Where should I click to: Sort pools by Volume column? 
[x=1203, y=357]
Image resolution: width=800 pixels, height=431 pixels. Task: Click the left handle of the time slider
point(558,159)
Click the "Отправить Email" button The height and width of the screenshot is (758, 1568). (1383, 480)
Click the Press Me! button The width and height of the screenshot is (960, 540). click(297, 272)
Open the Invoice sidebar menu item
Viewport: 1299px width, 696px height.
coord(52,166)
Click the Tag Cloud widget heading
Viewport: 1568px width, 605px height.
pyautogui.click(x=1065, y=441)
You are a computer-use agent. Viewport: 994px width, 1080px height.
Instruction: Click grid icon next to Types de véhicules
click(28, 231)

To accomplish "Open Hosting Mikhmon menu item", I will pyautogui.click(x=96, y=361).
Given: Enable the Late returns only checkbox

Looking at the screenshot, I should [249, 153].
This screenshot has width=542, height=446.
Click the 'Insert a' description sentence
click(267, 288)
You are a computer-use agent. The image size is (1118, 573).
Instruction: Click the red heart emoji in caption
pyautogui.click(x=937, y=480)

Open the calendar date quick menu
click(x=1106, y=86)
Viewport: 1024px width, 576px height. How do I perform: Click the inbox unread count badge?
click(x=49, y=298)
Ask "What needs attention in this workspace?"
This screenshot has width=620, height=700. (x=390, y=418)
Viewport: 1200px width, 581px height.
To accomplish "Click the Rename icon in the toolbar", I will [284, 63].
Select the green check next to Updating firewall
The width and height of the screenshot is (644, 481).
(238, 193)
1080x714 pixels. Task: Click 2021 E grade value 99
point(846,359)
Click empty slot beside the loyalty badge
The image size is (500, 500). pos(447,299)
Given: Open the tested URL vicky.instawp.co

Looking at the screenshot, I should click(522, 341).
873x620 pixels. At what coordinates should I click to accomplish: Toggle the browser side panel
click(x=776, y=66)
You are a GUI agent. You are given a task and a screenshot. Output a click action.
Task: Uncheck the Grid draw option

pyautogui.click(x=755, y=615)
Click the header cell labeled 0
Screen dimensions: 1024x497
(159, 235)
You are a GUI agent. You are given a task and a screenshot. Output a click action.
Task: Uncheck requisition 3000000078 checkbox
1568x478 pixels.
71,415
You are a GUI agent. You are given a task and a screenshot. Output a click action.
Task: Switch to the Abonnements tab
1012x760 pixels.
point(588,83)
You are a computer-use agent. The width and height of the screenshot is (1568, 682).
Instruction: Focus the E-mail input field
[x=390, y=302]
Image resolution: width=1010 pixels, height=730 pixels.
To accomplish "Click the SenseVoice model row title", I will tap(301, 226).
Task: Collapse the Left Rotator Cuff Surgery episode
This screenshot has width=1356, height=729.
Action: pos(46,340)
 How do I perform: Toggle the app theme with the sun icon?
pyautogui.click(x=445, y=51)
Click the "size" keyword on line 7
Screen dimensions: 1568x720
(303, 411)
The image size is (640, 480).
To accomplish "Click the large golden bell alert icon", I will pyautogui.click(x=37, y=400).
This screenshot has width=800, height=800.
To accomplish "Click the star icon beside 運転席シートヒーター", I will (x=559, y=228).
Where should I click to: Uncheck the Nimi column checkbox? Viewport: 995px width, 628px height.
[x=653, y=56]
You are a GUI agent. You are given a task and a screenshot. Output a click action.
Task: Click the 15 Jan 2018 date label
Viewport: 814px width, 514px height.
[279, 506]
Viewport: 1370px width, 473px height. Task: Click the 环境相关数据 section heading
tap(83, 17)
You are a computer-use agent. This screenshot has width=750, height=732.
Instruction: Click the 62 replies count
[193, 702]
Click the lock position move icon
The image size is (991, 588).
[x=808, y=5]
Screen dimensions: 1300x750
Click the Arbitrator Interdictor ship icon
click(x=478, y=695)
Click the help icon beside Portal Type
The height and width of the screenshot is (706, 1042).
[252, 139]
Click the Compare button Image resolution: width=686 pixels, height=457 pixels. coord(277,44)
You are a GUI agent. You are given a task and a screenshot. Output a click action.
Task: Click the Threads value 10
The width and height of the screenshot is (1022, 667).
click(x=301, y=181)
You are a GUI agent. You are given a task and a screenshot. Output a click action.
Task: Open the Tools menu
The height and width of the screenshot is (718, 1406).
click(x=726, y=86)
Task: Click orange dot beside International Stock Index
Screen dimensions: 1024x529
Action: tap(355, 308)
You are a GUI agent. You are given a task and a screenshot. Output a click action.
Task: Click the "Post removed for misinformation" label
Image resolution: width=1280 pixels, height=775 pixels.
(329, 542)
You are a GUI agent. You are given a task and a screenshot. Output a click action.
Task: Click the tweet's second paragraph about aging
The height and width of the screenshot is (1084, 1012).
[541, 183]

=-=-=

Word for word, transcribe the entire listing shown above.

Where should I click to: Sort pools by Volume column? 
[x=1203, y=357]
Image resolution: width=800 pixels, height=431 pixels. Task: Click the left handle of the time slider
point(558,159)
Click the "Отправить Email" button The height and width of the screenshot is (758, 1568). (1383, 480)
Click the Press Me! button The width and height of the screenshot is (960, 540). click(297, 272)
Open the Invoice sidebar menu item
Viewport: 1299px width, 696px height.
coord(52,166)
Click the Tag Cloud widget heading
Viewport: 1568px width, 605px height.
pyautogui.click(x=1065, y=441)
You are a computer-use agent. Viewport: 994px width, 1080px height.
Instruction: Click grid icon next to Types de véhicules
click(28, 231)

To accomplish "Open Hosting Mikhmon menu item", I will pyautogui.click(x=96, y=361).
Given: Enable the Late returns only checkbox

Looking at the screenshot, I should [249, 153].
This screenshot has width=542, height=446.
Click the 'Insert a' description sentence
click(267, 288)
You are a computer-use agent. The image size is (1118, 573).
Instruction: Click the red heart emoji in caption
pyautogui.click(x=937, y=480)

Open the calendar date quick menu
click(x=1106, y=86)
Viewport: 1024px width, 576px height. How do I perform: Click the inbox unread count badge?
click(x=49, y=298)
Ask "What needs attention in this workspace?"
This screenshot has width=620, height=700. (x=390, y=418)
Viewport: 1200px width, 581px height.
To accomplish "Click the Rename icon in the toolbar", I will [284, 63].
Select the green check next to Updating firewall
The width and height of the screenshot is (644, 481).
(238, 193)
1080x714 pixels. Task: Click 2021 E grade value 99
point(846,359)
Click empty slot beside the loyalty badge
The image size is (500, 500). pos(447,299)
Given: Open the tested URL vicky.instawp.co

Looking at the screenshot, I should click(522, 341).
873x620 pixels. At what coordinates should I click to accomplish: Toggle the browser side panel
click(x=776, y=66)
You are a GUI agent. You are given a task and a screenshot. Output a click action.
Task: Uncheck the Grid draw option

pyautogui.click(x=755, y=615)
Click the header cell labeled 0
Screen dimensions: 1024x497
(159, 235)
You are a GUI agent. You are given a task and a screenshot. Output a click action.
Task: Uncheck requisition 3000000078 checkbox
1568x478 pixels.
71,415
You are a GUI agent. You are given a task and a screenshot. Output a click action.
Task: Switch to the Abonnements tab
1012x760 pixels.
point(588,83)
You are a computer-use agent. The width and height of the screenshot is (1568, 682).
Instruction: Focus the E-mail input field
[x=390, y=302]
Image resolution: width=1010 pixels, height=730 pixels.
To accomplish "Click the SenseVoice model row title", I will tap(301, 226).
Task: Collapse the Left Rotator Cuff Surgery episode
This screenshot has width=1356, height=729.
Action: pos(46,340)
 How do I perform: Toggle the app theme with the sun icon?
pyautogui.click(x=445, y=51)
Click the "size" keyword on line 7
Screen dimensions: 1568x720
(303, 411)
The image size is (640, 480).
To accomplish "Click the large golden bell alert icon", I will pyautogui.click(x=37, y=400).
This screenshot has width=800, height=800.
To accomplish "Click the star icon beside 運転席シートヒーター", I will (x=559, y=228).
Where should I click to: Uncheck the Nimi column checkbox? Viewport: 995px width, 628px height.
[x=653, y=56]
You are a GUI agent. You are given a task and a screenshot. Output a click action.
Task: Click the 15 Jan 2018 date label
Viewport: 814px width, 514px height.
[279, 506]
Viewport: 1370px width, 473px height. Task: Click the 环境相关数据 section heading
tap(83, 17)
You are a computer-use agent. This screenshot has width=750, height=732.
Instruction: Click the 62 replies count
[193, 702]
Click the lock position move icon
The image size is (991, 588).
[x=808, y=5]
Screen dimensions: 1300x750
Click the Arbitrator Interdictor ship icon
click(x=478, y=695)
Click the help icon beside Portal Type
The height and width of the screenshot is (706, 1042).
[252, 139]
Click the Compare button Image resolution: width=686 pixels, height=457 pixels. coord(277,44)
You are a GUI agent. You are given a task and a screenshot. Output a click action.
Task: Click the Threads value 10
The width and height of the screenshot is (1022, 667).
click(x=301, y=181)
You are a GUI agent. You are given a task and a screenshot. Output a click action.
Task: Open the Tools menu
The height and width of the screenshot is (718, 1406).
click(x=726, y=86)
Task: Click orange dot beside International Stock Index
Screen dimensions: 1024x529
Action: tap(355, 308)
You are a GUI agent. You are given a task and a screenshot. Output a click action.
Task: Click the "Post removed for misinformation" label
Image resolution: width=1280 pixels, height=775 pixels.
(329, 542)
You are a GUI agent. You are given a task and a screenshot. Output a click action.
Task: Click the tweet's second paragraph about aging
The height and width of the screenshot is (1084, 1012).
[541, 183]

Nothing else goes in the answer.